*** Begin section ***
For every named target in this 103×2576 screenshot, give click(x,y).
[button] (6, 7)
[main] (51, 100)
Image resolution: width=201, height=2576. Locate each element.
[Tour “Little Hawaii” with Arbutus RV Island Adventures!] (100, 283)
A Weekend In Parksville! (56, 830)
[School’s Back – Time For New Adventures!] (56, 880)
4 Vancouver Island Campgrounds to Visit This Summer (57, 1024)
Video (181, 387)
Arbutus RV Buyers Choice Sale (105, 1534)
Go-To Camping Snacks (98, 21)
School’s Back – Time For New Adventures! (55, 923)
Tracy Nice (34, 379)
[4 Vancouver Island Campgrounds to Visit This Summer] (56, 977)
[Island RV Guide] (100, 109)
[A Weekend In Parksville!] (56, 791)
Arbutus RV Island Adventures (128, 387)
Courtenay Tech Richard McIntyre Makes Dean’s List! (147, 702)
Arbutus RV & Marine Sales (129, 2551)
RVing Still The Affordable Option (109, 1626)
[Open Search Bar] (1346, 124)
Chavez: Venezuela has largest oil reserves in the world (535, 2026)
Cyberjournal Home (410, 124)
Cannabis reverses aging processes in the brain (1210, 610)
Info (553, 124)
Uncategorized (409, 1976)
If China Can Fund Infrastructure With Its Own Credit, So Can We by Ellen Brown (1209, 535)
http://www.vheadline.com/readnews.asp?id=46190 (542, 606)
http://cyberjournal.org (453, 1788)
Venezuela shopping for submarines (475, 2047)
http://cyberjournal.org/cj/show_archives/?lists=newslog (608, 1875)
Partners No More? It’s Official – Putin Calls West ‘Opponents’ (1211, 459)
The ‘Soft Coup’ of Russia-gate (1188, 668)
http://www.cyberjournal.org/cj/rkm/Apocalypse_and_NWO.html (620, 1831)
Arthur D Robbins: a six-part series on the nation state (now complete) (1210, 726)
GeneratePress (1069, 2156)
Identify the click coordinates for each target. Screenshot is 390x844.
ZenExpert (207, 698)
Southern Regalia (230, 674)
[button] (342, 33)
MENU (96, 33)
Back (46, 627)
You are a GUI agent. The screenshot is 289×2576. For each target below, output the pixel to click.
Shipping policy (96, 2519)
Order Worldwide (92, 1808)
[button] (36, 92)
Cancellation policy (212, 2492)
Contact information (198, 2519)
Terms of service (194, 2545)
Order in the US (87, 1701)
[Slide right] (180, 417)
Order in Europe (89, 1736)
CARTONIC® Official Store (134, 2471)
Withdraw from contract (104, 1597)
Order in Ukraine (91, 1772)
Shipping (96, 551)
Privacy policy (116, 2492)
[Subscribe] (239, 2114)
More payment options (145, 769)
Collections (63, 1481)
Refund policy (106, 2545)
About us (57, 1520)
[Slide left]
*** End section ***
Determine how many lines of this listing contain "target", and give only the number.

[EXERCISE SOLUTION]:
3